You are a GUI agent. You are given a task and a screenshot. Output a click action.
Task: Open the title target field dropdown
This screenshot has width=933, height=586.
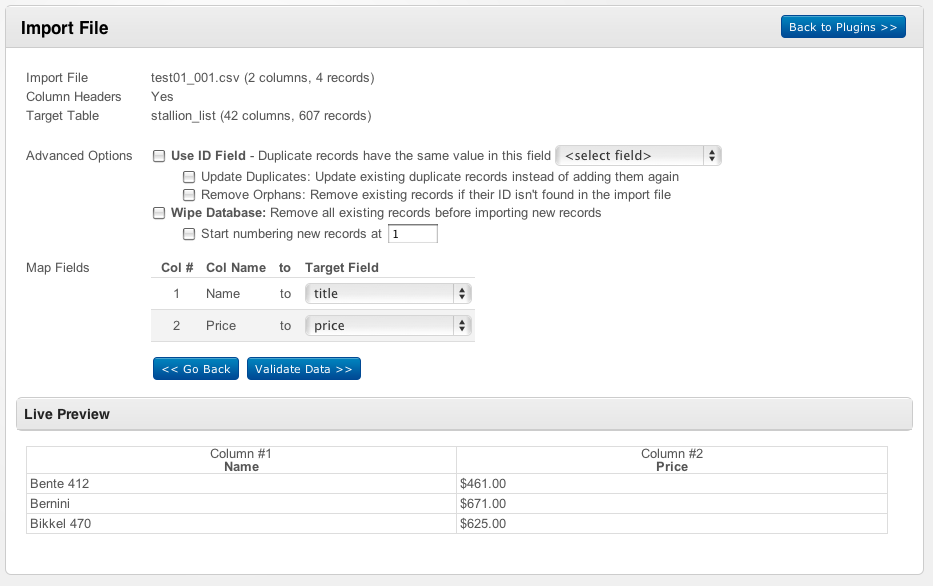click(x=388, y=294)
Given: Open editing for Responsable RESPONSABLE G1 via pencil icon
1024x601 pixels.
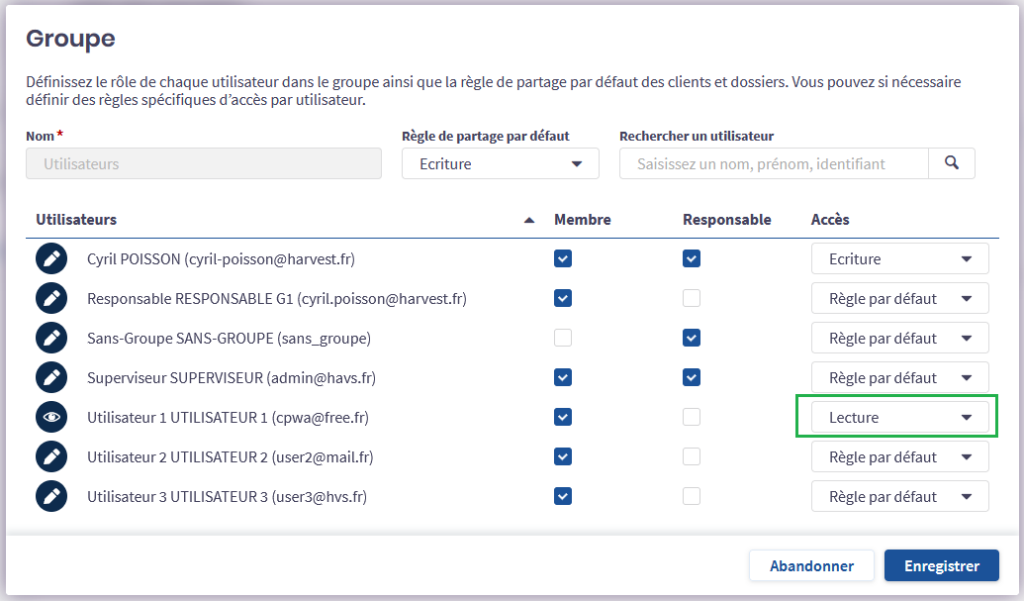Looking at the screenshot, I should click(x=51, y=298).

______________________________

Problem to work on:
In the lines above, find the word "Open" and copy each line that contains it.

Solution below:
Task: Open the title target field dropdown
Given: Open editing for Responsable RESPONSABLE G1 via pencil icon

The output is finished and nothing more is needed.